A two-member bench of the Supreme Court, hearing a case on missing persons, was informed by the police on Friday about a video showing the alleged involvement of the FC in missing persons’ cases in Balochistan.
DIG Operations Balochistan Police Hamid Shakeel informed the court of the existence of CCTV footage of a private hotel, where an FC vehicle picked up three missing persons.
The bench ordered him to present the video before it and warned that on failure to do so, the corps commander would be summoned.
During Friday’s proceedings, the court also gave a stern warning to Inspector General of Balochistan Obaidullah Khattak that strict action would be taken against him if he failed to show up before the court.
Chief Justice Iftikhar Muhammad Chaudhry observed that it has been proven that the missing persons were picked up by the FC and regretted that the IG had not appeared before the court, despite summons.
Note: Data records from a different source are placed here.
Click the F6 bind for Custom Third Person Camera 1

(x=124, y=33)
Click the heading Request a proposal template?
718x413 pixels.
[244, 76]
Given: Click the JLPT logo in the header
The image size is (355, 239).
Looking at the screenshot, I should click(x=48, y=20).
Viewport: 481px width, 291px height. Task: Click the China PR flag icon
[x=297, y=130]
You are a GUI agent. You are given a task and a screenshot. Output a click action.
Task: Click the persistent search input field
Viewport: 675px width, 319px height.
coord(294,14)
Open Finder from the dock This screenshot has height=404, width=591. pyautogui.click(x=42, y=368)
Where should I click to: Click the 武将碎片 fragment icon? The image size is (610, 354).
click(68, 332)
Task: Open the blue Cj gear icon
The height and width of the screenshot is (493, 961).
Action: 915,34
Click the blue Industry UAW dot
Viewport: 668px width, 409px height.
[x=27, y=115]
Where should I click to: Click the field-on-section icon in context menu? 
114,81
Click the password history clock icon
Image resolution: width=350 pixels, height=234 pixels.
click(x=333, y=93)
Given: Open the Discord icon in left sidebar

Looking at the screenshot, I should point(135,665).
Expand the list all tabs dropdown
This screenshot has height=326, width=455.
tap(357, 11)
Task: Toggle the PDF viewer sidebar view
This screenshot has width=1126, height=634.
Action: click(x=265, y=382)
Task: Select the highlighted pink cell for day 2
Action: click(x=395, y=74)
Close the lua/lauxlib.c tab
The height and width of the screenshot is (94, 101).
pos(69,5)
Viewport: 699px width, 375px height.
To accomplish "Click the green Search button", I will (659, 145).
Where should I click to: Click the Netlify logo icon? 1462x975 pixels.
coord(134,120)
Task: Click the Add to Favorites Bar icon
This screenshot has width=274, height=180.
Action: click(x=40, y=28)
Read full story with links at Express Tribune Enforced disappearances: Pressure builds on FC in missing persons’ cases
The chief justice reminded that Khattak had been ordered to present missing persons during the last hearings. “Why haven’t they been brought before the court?” he said, and asked for the IG to tell exactly what time he would appear before the court.
FC Major Sohail said that Khattak was busy, to which the chief justice said: “This is the Supreme Court; not a joke.”
He further warned that the court would pass an order in case the IG failed to appear.
The bench ordered that three missing persons be presented before the court during its next hearing and summoned IG Police Balochistan and IG FC to the next hearing scheduled for May 14.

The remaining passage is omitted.